A AGU, responsável pela defesa do governo, defende o ministro em quatro interpelações judiciais no STF e, desde o início do ano passado, atua ou atuou em 26 processos representando Weintraub.

Procurado, o MEC não respondeu aos questionamentos da Folha sobre as ações e o uso de assessores como advogados. Ao jornal O Globo, em maio, a pasta afirmou que o regime de trabalho dos dois não exige exclusividade, o que permitiria outras atividades.

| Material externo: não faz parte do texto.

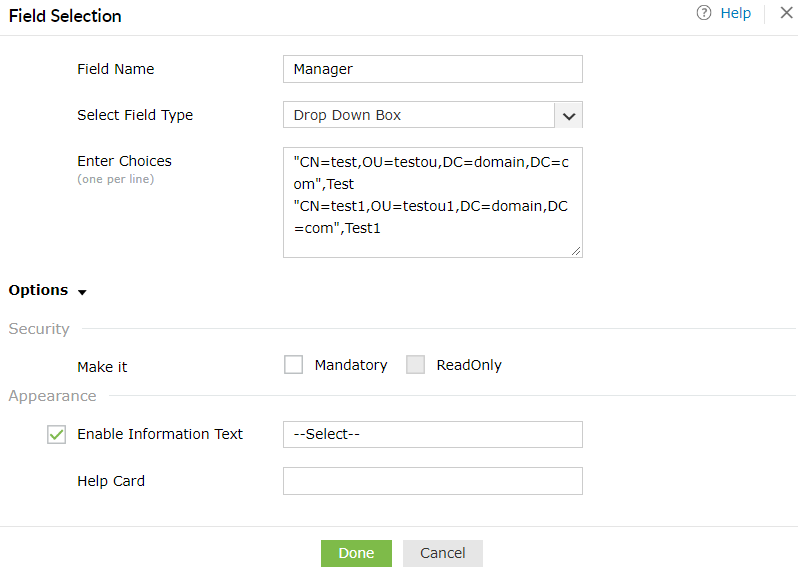This screenshot has height=572, width=798.
Task: Open the Help link
Action: (735, 14)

O ministro do STF Alexandre de Moraes disse ver “indícios de prática” de seis delitos na intervenção de Weintraub na reunião ministerial de 22 de abril. Segundo o Código Penal, o ministro da Educação pode ser enquadrado por difamação e injúria.

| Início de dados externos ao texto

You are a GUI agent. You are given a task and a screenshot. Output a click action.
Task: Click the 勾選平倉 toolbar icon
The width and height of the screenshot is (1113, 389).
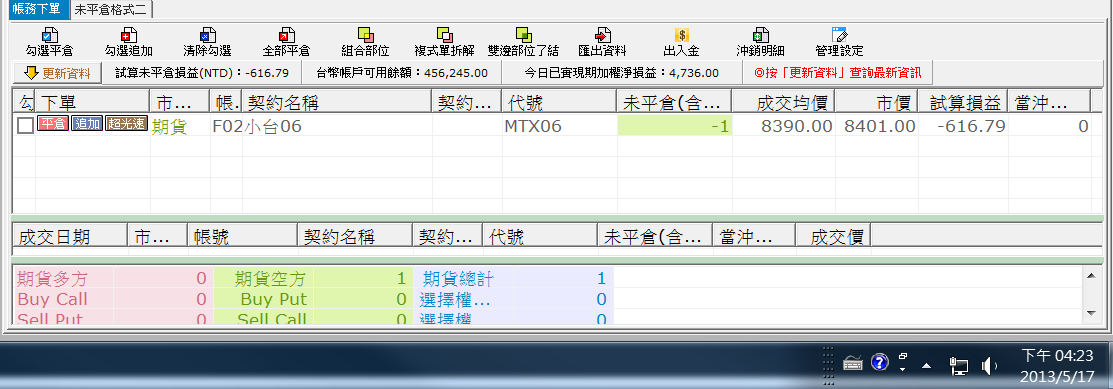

“O ministro da Educação não tolera a democracia nem a liberdade de imprensa. Nos processa por causa de um artigo de opinião de um professor universitário e usa um advogado do Ministério da Educação para essa tarefa”, disse o diretor de redação da revista Fórum, Renato Rovai.

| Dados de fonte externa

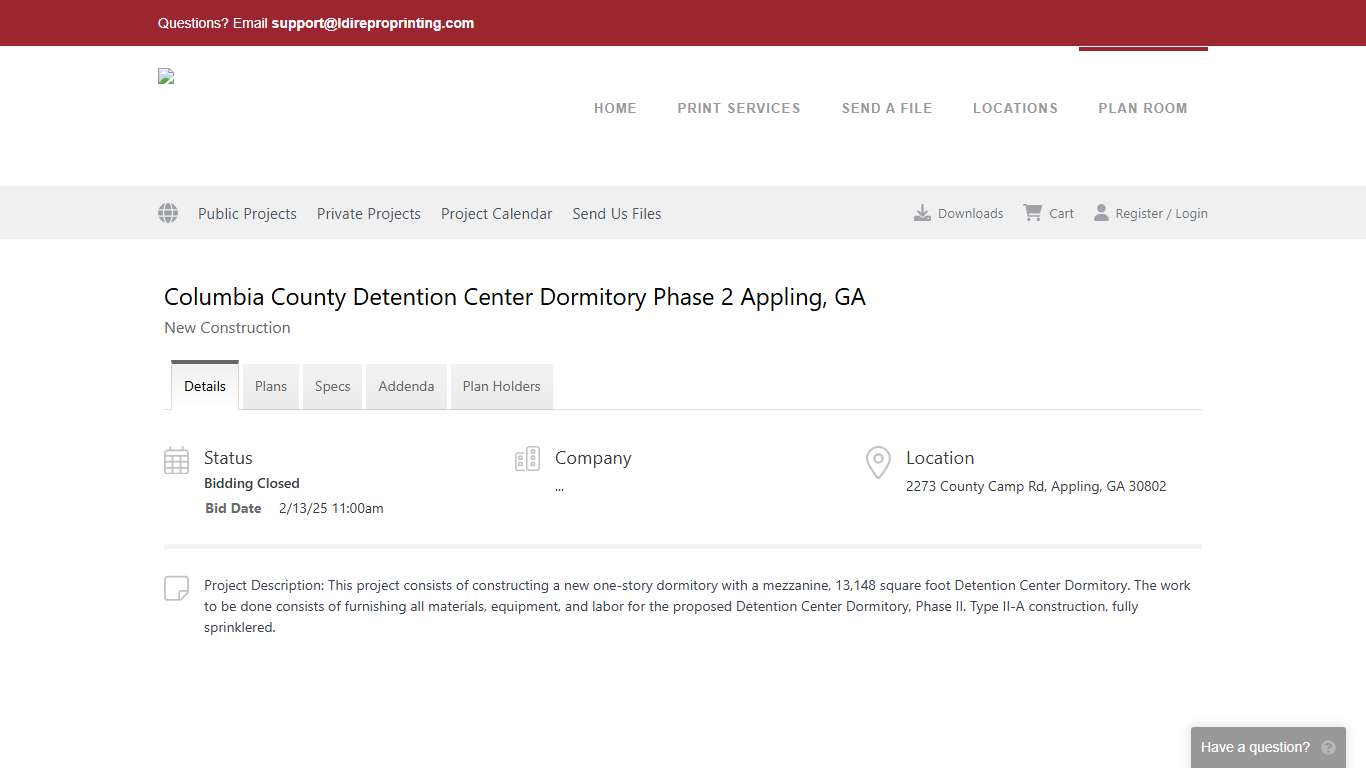Open the Specs tab
The width and height of the screenshot is (1366, 768).
(x=332, y=386)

A Editora 247, responsável pelo site Brasil 247, informou em nota que causou surpresa o processo movido por Weintraub, “que usa frequentemente sua liberdade de expressão nas redes sociais para atacar e insultar adversários políticos”.

Procurado, Paulo Ghiraldelli Junior​ não respondeu à Folha. O jornal Valor Econômico afirmou que não iria comentar.

POSSÍVEIS CRIMES DE WEINTRAUB
Difamação (art. 139 do Código Penal)
Difamar alguém, imputando-lhe fato ofensivo à sua reputação.
Pena prevista: detenção, de 3 meses a 1 ano, e multa

Injúria (art. 140 do Código Penal)
Injuriar alguém, ofendendo-lhe a dignidade ou o decoro.
Pena prevista: detenção, de 1 a 6 meses, ou multa

Art. 18 da Lei de Segurança Nacional
Tentar impedir, com emprego de violência ou grave ameaça, o livre exercício de qualquer dos Poderes da União ou dos Estados.
Pena prevista: reclusão, de 2 a 6 anos

Art. 22 da Lei de Segurança Nacional
Fazer, em público, propaganda: de processos violentos ou ilegais para alteração da ordem política ou social; de discriminação racial, de luta pela violência entre as classes sociais, de perseguição religiosa; de guerra; de qualquer dos crimes previstos nesta Lei.
Pena prevista: detenção, de 1 a 4 anos

Art. 23 da Lei de Segurança Nacional
Incitar: à subversão da ordem política ou social; à animosidade entre as Forças Armadas ou entre estas e as classes sociais ou as instituições civis; à luta com violência entre as classes sociais; à prática de qualquer dos crimes previstos nesta Lei.
Pena prevista: reclusão, de 1 a 4 anos

Art. 26 da Lei de Segurança Nacional
Caluniar ou difamar o Presidente da República, o do Senado Federal, o da Câmara dos Deputados ou o do Supremo Tribunal Federal, imputando-lhes fato definido como crime ou fato ofensivo à reputação.